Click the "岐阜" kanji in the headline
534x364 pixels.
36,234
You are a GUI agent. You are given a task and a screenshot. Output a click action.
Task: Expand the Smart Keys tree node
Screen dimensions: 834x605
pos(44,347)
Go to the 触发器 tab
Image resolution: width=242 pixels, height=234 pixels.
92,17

────────────────────────────────────────

#### EXERCISE
Give the data again exactly, line for line.

#### EXERCISE RESPONSE
Click the "岐阜" kanji in the headline
534x364 pixels.
36,234
You are a GUI agent. You are given a task and a screenshot. Output a click action.
Task: Expand the Smart Keys tree node
Screen dimensions: 834x605
pos(44,347)
Go to the 触发器 tab
Image resolution: width=242 pixels, height=234 pixels.
92,17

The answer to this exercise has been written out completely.